**Task list:**
[a] In the movie review, what does Matt Winslow's new job involve?
[b] From the movie review, reproduce the passage that opens with the words containing "Whatcha Craven?: Invitation" and closes with "Invitation to Hell.".

Whatcha Craven?: Invitation to Hell (1994)

Yesterday, I talked about Halloween parties in my review of Murder Party, and today I have another invite on the docket, but this time, it's to Hell! (Cue sinister organ music) When Daytime's Leading Lady and the Master of Horror collide for a Movie of the Week, the results are less celebratory than you'd want, but come along with me, and Punky Brewster, on an Invitation to Hell.



Matt Winslow (Robert Urich) and his wife Pat (Joanna Cassidy) move to a Southern California town for Matt's new job working on heat resistant space suits.  Everyone in town is crazy about the local country club, Steaming Springs, run by real estate agent Jessica Jones (Susan Lucci). Soon even Pat and his kids (Soliel Moon Frye, Barret Oliver) are obsessed and acting strangely. Getting more suspicious, Matt begins to do some digging and what he uncovers may lead him to the mouth of Hell, possibly in a heat resistant spacesuit. 
Before the credits even roll, before a single thing is established in Invitation to Hell, Susan Lucci with giant hair and a red belted jumpsuit, straight out of the Logan Run bargin bins, walks into the middle of the road, gets run over by a careless chauffeur, and then fries him to death using finger guns, a level of power she never displays for the rest of the film. To say that this isn't Wes Craven's best work, or up to the Emmy potential the network wanted to see in Susan, would be an understatement. Before I get too far into where Invitation went to hell in a bucket (baskets weren't in the budget), let me take a few minutes to talk about what went right. 

Invitation to Hell looks great throughout for a TV movie. No matter how silly the contrivance, Dean Cundey, best known for being behind the lens for a number John Carpenter films as well as Jurassic Park and Death Becomes Her, elevated the material to where it nearly felt like a feature. A low budget, shoddily plotted feature to be sure,  but if it didn't have fades for commercials throughout, I might have forgotten its TV origins.

**Data listing:**

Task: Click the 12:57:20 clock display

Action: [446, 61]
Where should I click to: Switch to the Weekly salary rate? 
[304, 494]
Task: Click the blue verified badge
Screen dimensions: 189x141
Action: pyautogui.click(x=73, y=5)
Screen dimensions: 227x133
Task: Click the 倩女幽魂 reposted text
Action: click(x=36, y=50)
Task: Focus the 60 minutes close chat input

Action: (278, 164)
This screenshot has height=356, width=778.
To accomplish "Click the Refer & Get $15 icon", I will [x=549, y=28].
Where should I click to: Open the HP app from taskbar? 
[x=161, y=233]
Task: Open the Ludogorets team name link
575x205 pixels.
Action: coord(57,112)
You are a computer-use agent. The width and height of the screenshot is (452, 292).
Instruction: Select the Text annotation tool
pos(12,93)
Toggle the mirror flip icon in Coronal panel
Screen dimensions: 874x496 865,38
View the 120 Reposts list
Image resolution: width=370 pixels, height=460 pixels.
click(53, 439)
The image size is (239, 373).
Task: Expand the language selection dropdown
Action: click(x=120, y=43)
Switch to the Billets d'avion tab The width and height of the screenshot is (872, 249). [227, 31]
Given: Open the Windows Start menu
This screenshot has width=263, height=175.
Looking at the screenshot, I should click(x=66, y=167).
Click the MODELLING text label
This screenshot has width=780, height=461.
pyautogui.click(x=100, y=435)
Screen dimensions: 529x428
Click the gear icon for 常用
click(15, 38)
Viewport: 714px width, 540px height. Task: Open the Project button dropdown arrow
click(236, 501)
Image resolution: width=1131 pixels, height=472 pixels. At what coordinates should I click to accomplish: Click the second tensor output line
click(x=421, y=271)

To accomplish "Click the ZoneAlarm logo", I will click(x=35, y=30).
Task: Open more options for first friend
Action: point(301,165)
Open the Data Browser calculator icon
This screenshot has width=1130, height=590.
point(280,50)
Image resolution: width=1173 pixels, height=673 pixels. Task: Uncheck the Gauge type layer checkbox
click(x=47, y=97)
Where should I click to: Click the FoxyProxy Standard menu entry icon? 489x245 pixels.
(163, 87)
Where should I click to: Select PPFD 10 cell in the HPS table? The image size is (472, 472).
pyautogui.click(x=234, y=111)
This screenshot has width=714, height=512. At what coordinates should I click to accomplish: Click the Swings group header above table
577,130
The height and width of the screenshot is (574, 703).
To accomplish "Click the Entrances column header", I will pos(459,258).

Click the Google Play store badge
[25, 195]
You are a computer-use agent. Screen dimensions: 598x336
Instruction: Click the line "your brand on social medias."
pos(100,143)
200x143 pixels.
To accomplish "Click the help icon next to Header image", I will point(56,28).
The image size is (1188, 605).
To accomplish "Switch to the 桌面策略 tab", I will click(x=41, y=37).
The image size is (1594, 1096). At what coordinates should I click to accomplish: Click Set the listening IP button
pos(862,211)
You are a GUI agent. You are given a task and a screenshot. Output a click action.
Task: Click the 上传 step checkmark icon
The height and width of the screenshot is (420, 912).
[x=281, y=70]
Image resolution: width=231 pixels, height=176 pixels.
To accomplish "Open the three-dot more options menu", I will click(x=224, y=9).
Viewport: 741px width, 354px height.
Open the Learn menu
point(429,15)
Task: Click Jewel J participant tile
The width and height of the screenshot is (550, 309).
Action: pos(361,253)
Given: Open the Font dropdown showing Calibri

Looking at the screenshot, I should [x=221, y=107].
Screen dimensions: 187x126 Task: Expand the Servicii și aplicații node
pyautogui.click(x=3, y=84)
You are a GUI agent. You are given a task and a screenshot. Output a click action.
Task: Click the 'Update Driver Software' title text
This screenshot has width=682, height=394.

**Replies:**
[a] Working on heat resistant space suits.

[b]
Whatcha Craven?: Invitation to Hell (1994)

Yesterday, I talked about Halloween parties in my review of Murder Party, and today I have another invite on the docket, but this time, it's to Hell! (Cue sinister organ music) When Daytime's Leading Lady and the Master of Horror collide for a Movie of the Week, the results are less celebratory than you'd want, but come along with me, and Punky Brewster, on an Invitation to Hell.